Educa est le centre de compétences de la Confédération et des cantons pour la numérisation dans l'espace suisse de formation. Le rôle de l'agence est-il devenu encore plus important aujourd'hui en raison de la pandémie? Comment l'agence spécialisée se positionnera-t-elle à la lumière de l'expérience liée au coronavirus?

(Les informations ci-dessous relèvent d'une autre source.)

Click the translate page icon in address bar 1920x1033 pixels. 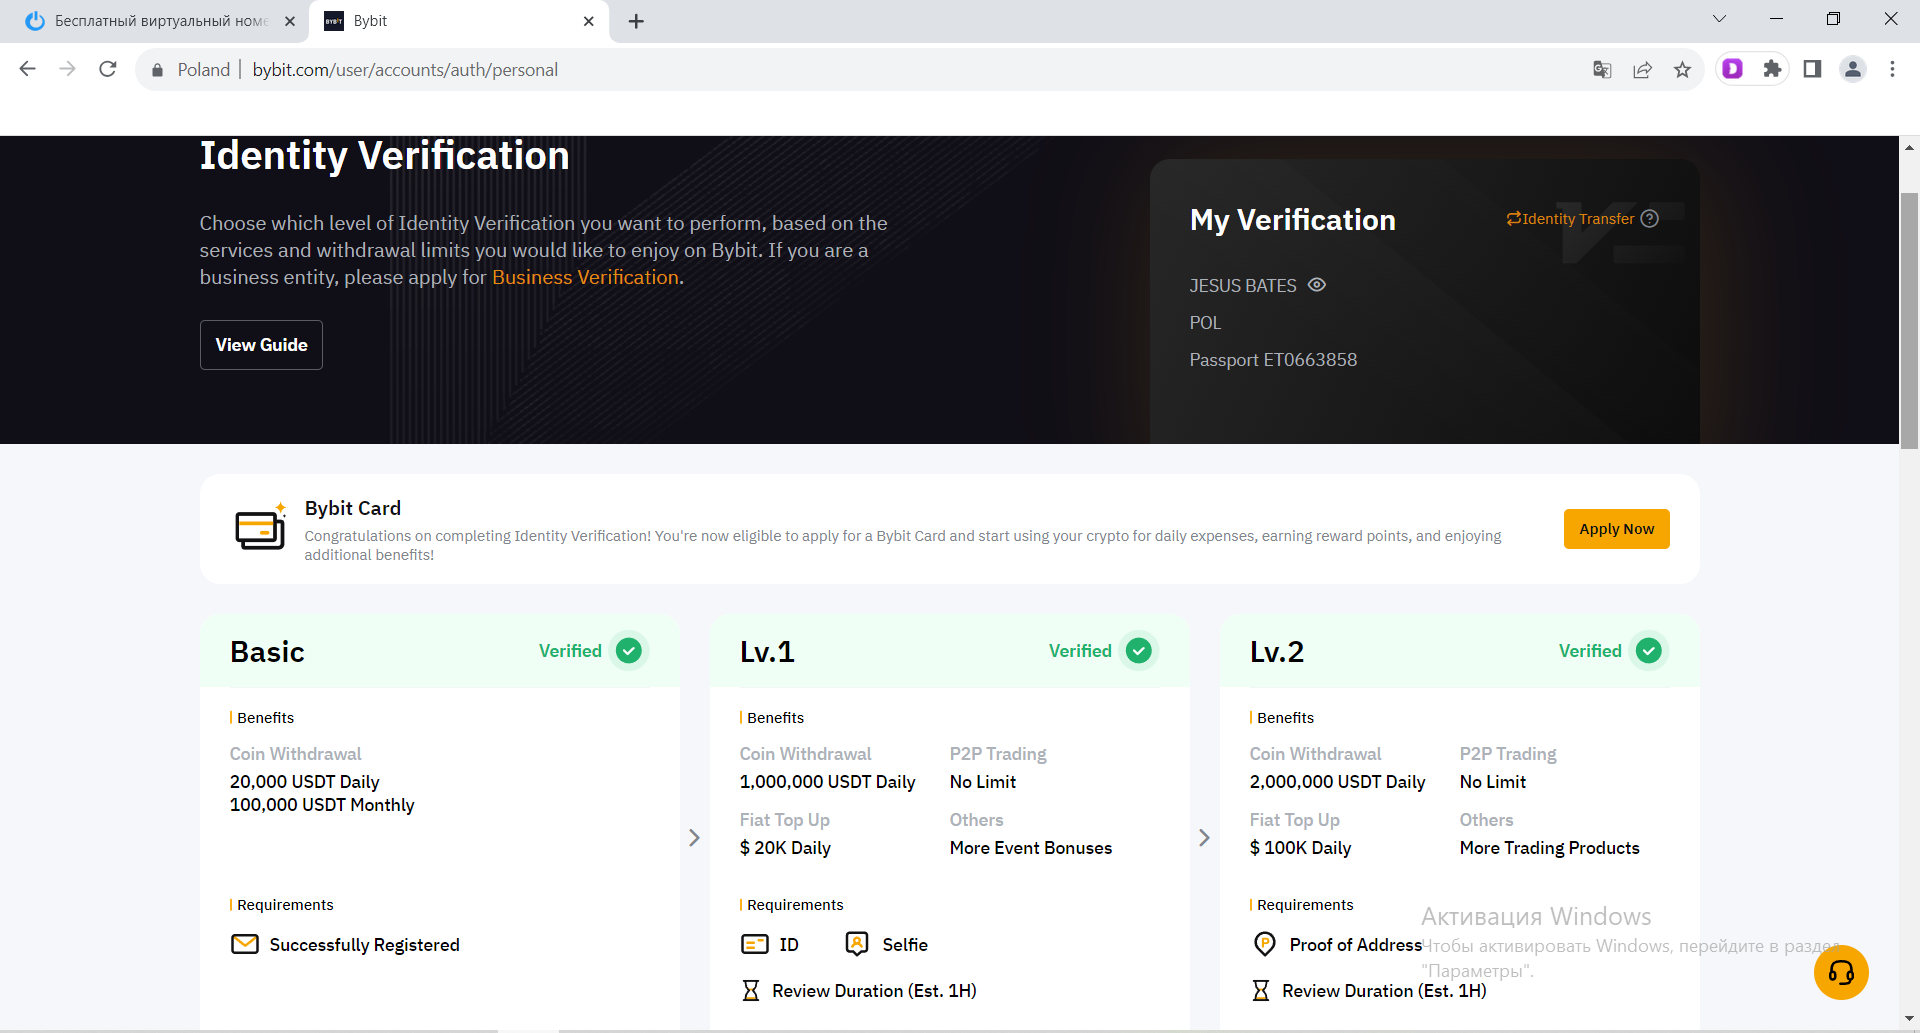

L'agence spécialisée Educa se trouve, depuis quatre ans, dans un processus de changement intensif: d'exploitant initial du Serveur suisse de l'éducation (en tant que prestataire de services dans le domaine de l'éducation), nous nous développons de plus en plus en un lieu d'expertise à l'interface de la technologie et de l'éducation. Ce processus a encore été accéléré lors de la pandémie de coronavirus: la sécurité juridique d'un nombre encore plus important de services en ligne a été clarifiée et une orientation lors de l'utilisation de ces services a été proposée aux autorités et aux écoles (voir le Navigateur). Nous nous occupons donc moins des questions pédagogiques et didactiques mais davantage des questions juridiques dans le domaine de la sécurité de l'information et de la sécurité juridique. La génération de données augmente également avec l'utilisation accrue des services en ligne dans un contexte éducatif. Ainsi, l'importance de l'identité numérique avec la Fédération des services d'identité numérique (Edulog) et les questions relatives à l'utilisation des données ont augmenté. Un défi important pour les quatre prochaines années est d'utiliser au mieux des ressources limitées. A cette fin, nous sommes actuellement dans une phase d'échange avec la CDIP et le SEFRI pour préparer le nouveau contrat de prestations et les nouveaux grands projets pour l'espace numérique suisse de formation.